Es imposible pasar así, ¡el vehículo quedará atascado!
—¿Quién dijo que es imposible pasar?
¡Ni la diosa Luna puede detenerme hoy!
—Agarré el volante con fuerza, apretando el acelerador hasta el fondo.
La RV en mis manos se convirtió en una bestia de acero indomable, avanzando sin miedo incluso si el camino por delante estaba lleno de filos de cuchillo y barrancos.
Cuando el cuerpo del vehículo logró pasar su cabeza a través de la brecha, consideré retractarme de las duras palabras que había dirigido antes a mis subordinados.
Después de todo, no eran completamente inútiles; tallar un camino así en tan poco tiempo no era tarea sencilla.
La RV especialmente reforzada finalmente quedó arruinada en mis manos, emergiendo de la brecha raspada y marcada, pero aun así ¡logramos pasar!
—¡Dios mío, Su Majestad!
En realidad logramos pasar… —exclamó uno de los subordinados.
—¡Tú conduces el resto del camino, quiero que nos lleves de regreso a la Ciudad Real a la máxima velocidad!
¿Entiendes lo que quiero decir?
—Ignorando el asombro del conductor licántropo, comencé a desabrochar mi cinturón de seguridad mientras daba la orden.
Él tragó nerviosamente mientras me salía del asiento del conductor, asintiendo y tomando su lugar al volante.

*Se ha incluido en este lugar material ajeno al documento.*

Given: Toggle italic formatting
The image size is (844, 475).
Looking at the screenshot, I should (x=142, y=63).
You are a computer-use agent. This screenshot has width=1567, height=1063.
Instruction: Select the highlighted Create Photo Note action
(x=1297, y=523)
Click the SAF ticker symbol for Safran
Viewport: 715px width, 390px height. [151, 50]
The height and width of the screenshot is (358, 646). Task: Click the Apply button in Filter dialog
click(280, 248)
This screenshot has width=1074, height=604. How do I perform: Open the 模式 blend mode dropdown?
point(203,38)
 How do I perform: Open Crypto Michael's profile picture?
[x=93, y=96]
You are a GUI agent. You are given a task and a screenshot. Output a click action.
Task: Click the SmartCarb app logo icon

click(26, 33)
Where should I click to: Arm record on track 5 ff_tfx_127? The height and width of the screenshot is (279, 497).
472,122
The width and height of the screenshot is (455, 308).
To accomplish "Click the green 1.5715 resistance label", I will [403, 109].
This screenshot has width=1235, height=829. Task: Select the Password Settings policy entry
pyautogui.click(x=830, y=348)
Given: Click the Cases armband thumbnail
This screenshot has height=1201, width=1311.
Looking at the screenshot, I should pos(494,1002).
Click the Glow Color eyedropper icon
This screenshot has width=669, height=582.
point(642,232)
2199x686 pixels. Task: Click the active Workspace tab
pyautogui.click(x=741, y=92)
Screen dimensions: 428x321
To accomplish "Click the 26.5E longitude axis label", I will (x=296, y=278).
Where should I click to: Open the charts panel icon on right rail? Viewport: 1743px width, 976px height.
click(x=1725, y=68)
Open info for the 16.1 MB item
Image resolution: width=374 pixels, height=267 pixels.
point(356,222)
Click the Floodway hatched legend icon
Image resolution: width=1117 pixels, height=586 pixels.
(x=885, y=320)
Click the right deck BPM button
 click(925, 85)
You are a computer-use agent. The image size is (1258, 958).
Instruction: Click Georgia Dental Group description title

Al volver al lado de Margarita, la RV avanzó con ímpetu por la carretera, y para entonces Benjamín había logrado detener más o menos su sangrado.
Sosteniendo a Margarita de nuevo en mis brazos, miré a Benjamín y pregunté:
—Tomará al menos medio día llegar al Palacio desde aquí, ¿puede aguantar tanto tiempo?
¡Dime lo que necesitas que haga, solo dilo!
Benjamín inhaló profundamente, se levantó y agarró el teléfono satelital de un escritorio cercano, mirándome a los ojos dijo directamente:
—¡Medio día es solo el tiempo de conducción.
Si Su Majestad notifica al Pabellón Médico Sagrado en el Palacio y les pide que envíen un helicóptero por nosotros, solo llevaría dos horas!
—Ya hemos entrado al territorio de la Ciudad Real, usar helicópteros militares no está fuera de lugar, la Manada de la Tormenta de Viento tiene su propio desastre con el que lidiar, y difícilmente se atreverían a hacer un problema de esto.
¡De esta manera, podemos ahorrar el tiempo que la Reina Lycan perdería en la carretera, y Elliot podría recibir tratamiento antes!
—Benjamín me pasó el teléfono satelital y continuó:
—Aunque he logrado detener el sangrado de Su Majestad, ella no puede sostener esta condición por mucho tiempo.
¡Para prevenir complicaciones adicionales, tenemos que luchar contra el tiempo, Su Majestad!